Written instruction 1: Reproduce word for word the part of the passage on robot components that opens with the words containing "Robots are generally" and closes with "through electrical valves.".
Written instruction 2: Duplicate the records exactly, from their start through the line that contains "Click Gage Rogers'", including that line.

---------- Document segment ----------

Robots are generally made up of the same components: a movable physical structure, a motor, a sensor system, a power supply, and a computer to control the processes, which can be an external device or internal control system. Robots vary between being autonomous, semi-autonomous or manually controlled, and may have a humanoid form or be designed for a specific task.
The actuator is the part of a machine that moves and controls parts of the system. The actuators connect to an electrical circuit, which powers the electrical motors and electromagnets directly or activates a hydraulic system through electrical valves.
In robots, the actuators are powered by a battery, solar power or mains power supply, and are usually one of the following:
• Hydraulic – hydraulic actuators have a cylinder or fluid motor that uses hydraulic power to create motion. As they are powered by liquid, which cannot be compressed, hydraulic actuators exert a large force.
• Pneumatic – pneumatic actuators use pressurised air to create movement, converting energy formed by a vacuum. This system enables considerable forces to be produced from relatively small changes in pressure.
• Electrical – motors power electric actuators to convert electrical energy into movement. These are more precise, quieter and easier to reprogramme than hydraulic or pneumatic actuators.
The actuators are attached to an electrical circuit, which powers the electrical motors that activate them. For example, a hydraulic system is activated by manipulating electrical valves that drive the compressed fluid’s path through the machine. Then, to move a hydraulic arm for example, the robot’s controller would open the valve leading from the fluid pump to a piston cylinder attached to that arm. The fluid would extend the piston, swivelling the arm. To move their segments in different directions, robots use pistons that can push both ways. The robot’s computer controls everything that is wired to the circuit.
Engineers programme the computer to switch on the relevant motors or valves to carry out pre-planned tasks. Algorithms for specific tasks are programmed into the robot, which send the correct signals to the actuators.
Different robots use a variety of sensors, such as a photodetector and microphone help to identify light and sound, facial recognition systems to identify faces and ultrasonic transducers to detect how close an object is. While some robots can see and hear, most have the ability to sense movement. A simple design to allow a robot to sense its own movement incorporates slotted wheels on the robot’s joints. Beams from an LED light shine through the slots, and a sensor on the other side reads the pattern of flashing light as the wheel turns, sending data to the computer to analyse how far the joint has moved based on the light pattern.
Robots are already carrying out tasks in many industries, including healthcare, manufacturing, research and military, and look set to have further applications in many more.

---------- Material to process ----------

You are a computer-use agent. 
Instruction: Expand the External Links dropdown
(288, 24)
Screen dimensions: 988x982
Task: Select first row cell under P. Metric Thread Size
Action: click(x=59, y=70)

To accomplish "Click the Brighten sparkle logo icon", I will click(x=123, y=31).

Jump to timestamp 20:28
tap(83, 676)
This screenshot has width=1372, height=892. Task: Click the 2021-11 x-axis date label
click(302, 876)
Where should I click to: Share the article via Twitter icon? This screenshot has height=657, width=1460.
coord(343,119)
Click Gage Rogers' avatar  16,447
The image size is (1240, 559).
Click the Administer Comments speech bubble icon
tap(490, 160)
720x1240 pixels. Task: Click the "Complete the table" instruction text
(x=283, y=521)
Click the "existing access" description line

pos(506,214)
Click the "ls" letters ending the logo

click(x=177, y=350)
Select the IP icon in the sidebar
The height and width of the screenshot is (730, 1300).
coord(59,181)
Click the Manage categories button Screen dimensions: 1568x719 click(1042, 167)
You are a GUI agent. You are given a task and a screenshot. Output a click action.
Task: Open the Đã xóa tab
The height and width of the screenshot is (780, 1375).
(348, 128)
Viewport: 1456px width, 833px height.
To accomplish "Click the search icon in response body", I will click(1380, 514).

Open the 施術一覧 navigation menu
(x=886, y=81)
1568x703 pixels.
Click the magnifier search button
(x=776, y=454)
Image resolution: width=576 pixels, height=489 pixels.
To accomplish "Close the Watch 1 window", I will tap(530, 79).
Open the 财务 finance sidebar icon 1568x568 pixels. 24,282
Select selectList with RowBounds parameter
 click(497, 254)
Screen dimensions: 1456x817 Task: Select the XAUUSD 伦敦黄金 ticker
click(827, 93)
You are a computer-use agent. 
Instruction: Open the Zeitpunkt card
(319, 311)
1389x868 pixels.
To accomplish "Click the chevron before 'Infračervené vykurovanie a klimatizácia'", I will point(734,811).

----------

Full response 1:
Robots are generally made up of the same components: a movable physical structure, a motor, a sensor system, a power supply, and a computer to control the processes, which can be an external device or internal control system. Robots vary between being autonomous, semi-autonomous or manually controlled, and may have a humanoid form or be designed for a specific task.
The actuator is the part of a machine that moves and controls parts of the system. The actuators connect to an electrical circuit, which powers the electrical motors and electromagnets directly or activates a hydraulic system through electrical valves.

Full response 2:
You are a computer-use agent. 
Instruction: Expand the External Links dropdown
(288, 24)
Screen dimensions: 988x982
Task: Select first row cell under P. Metric Thread Size
Action: click(x=59, y=70)

To accomplish "Click the Brighten sparkle logo icon", I will click(x=123, y=31).

Jump to timestamp 20:28
tap(83, 676)
This screenshot has width=1372, height=892. Task: Click the 2021-11 x-axis date label
click(302, 876)
Where should I click to: Share the article via Twitter icon? This screenshot has height=657, width=1460.
coord(343,119)
Click Gage Rogers' avatar  16,447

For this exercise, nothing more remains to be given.